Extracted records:
######

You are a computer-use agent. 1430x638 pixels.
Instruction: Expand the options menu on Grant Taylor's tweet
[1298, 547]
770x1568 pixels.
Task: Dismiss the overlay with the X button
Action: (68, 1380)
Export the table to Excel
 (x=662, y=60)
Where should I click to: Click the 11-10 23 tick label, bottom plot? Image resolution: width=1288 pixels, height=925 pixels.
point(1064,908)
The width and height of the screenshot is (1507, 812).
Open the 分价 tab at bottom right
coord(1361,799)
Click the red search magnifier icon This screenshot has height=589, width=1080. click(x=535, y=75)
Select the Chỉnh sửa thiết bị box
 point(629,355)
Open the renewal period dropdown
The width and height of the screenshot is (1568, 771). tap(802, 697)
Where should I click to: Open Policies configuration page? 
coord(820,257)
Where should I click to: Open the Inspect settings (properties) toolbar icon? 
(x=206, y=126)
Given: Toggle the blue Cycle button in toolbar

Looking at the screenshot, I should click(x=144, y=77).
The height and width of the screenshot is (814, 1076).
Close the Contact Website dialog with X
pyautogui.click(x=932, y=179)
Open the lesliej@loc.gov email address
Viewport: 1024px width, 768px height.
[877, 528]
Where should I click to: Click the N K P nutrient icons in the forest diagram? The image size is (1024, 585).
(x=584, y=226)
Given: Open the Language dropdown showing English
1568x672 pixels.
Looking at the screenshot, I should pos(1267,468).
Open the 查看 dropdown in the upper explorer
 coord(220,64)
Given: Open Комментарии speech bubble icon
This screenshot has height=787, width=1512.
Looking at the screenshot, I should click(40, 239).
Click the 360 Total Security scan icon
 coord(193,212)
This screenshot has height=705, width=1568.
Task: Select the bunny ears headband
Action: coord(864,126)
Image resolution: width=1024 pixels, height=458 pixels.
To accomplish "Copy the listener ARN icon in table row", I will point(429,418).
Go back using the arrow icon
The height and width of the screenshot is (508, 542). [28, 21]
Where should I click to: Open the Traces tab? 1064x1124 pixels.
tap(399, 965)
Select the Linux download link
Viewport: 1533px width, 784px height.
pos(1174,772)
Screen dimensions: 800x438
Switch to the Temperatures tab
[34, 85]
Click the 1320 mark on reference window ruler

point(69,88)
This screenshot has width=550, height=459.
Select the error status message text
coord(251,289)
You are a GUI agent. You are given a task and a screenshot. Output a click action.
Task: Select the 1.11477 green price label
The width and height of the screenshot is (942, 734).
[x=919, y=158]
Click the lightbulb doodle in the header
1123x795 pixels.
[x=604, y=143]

######

Your task is to return each line of the data above that contains the string "agent".

EXERCISE RESULT ::
You are a computer-use agent. 1430x638 pixels.
You are a GUI agent. You are given a task and a screenshot. Output a click action.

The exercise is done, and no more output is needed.